My friend Terrie and I arrive at Nathalie’s bustling Charleston “single house” at noon. There are two young apprentices—Kelly Skelly and Joseph Dwesk in the kitchen learning to make soufflés, and Nathalie’s assistant, Beth Price, is in the living room working on Nathalie’s upcoming tome—Mastering the Art of Southern Cooking.
Calmly, Nathalie simultaneously supervises all the cook/book activity and manages to graciously host us for lunch. We start with a beautiful pear and pecan salad with lettuce fresh from her garden. Eventually Beth joins us.
Lunch is cheese soufflé—Kelly’s morning project. Nathalie teaches her how to break it open in the center to check for doneness and then scoop a portion for everyone around the crisp outer edge. If it’s runny at the center or deflates, no worries she says—just shove it back in the oven where it will continue to cook and puff.
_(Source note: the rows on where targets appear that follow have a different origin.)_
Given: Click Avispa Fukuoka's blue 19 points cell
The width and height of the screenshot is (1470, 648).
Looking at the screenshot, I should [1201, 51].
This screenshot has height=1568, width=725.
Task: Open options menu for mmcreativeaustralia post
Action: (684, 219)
There’s a lot to learn from a master.
Lunch in full swing, Danielle, the culinary director at Charleston Cooks arrives. She’s been invited for lunch too and pulls up a chair as we serve her salad and some of the re-inflated cheese soufflé that has just emerged from the oven.
It’s time for dessert and Joseph brings out his chocolate soufflé, which Nathalie serves with a mound of billowy whipped cream. He returns it to the oven for that second puff and we’re all already excited about our chance at seconds. Now Joseph and Kelly join us at the table where the conversation pings from food to politics (Nathalie ran as a write-in candidate for US Senate in South Carolina’s recent election), current events, and the changing times.
As I took in all the lively conversation, I was aware of how Nathalie had so comfortably shepherded this table from polite lunch to lively salon. It’s clear she’s been at this a lifetime.
The next morning as I stand at the curb waiting to leave, Nathalie pulls in—she’s already been out and has a full day ahead of her. I don’t remember much what we said except how incredibly gracious and encouraging she was… again.